Given instruction: Collect every line in the items below that contains the string "resolution".

═════ Material shown

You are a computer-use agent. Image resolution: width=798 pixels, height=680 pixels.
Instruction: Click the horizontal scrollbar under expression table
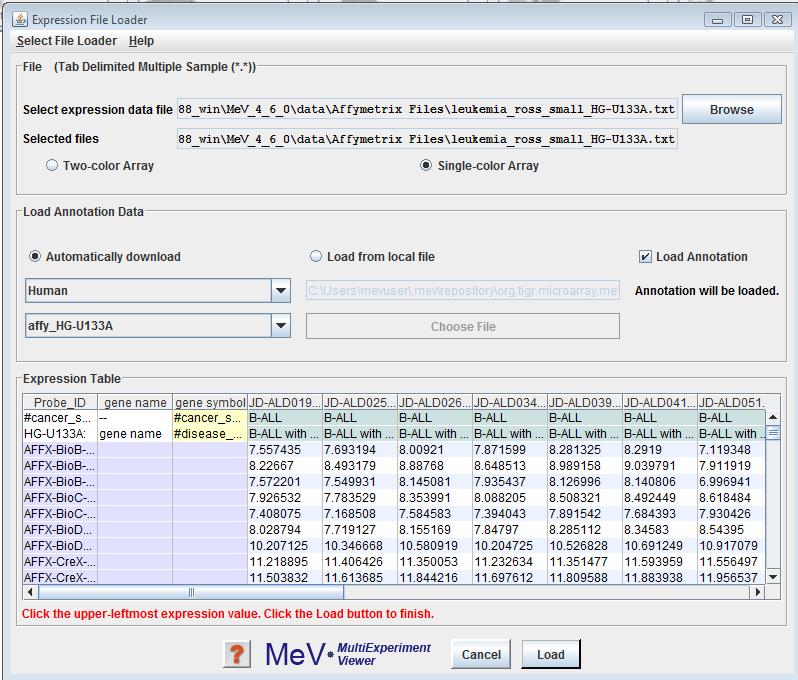pos(190,592)
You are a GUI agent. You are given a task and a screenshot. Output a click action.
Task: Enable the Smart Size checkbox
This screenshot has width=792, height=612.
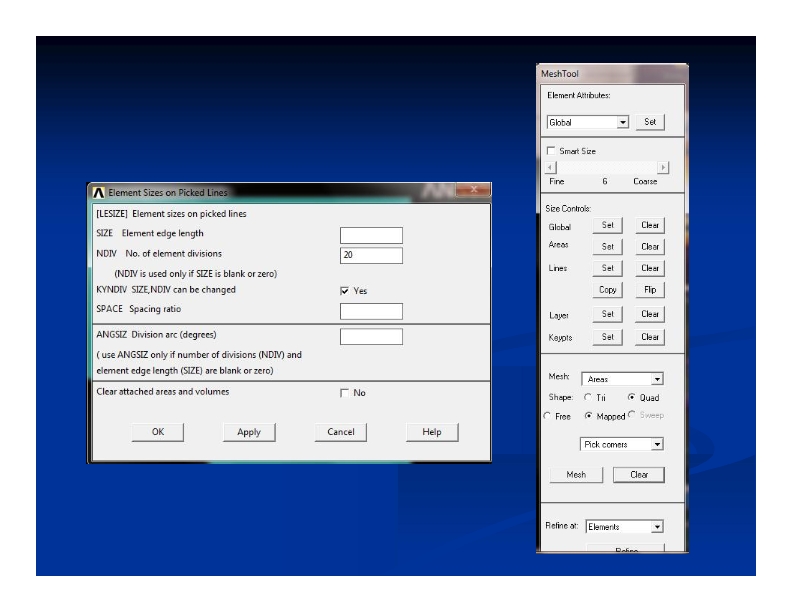click(x=552, y=149)
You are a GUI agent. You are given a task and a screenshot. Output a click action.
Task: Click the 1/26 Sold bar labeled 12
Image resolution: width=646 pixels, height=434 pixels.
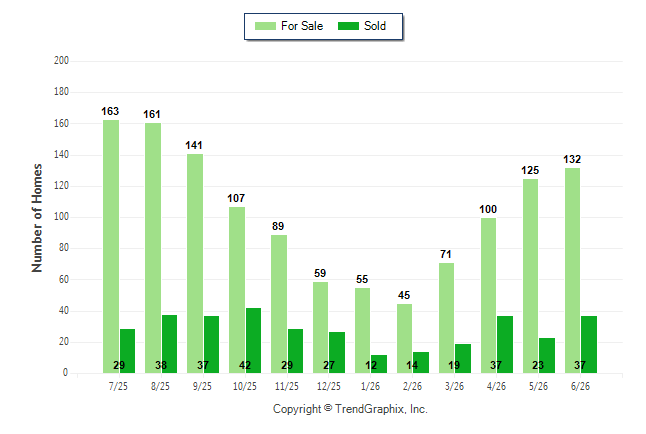click(x=379, y=364)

══════════

Complete response:
You are a computer-use agent. Image resolution: width=798 pixels, height=680 pixels.
Image resolution: width=646 pixels, height=434 pixels.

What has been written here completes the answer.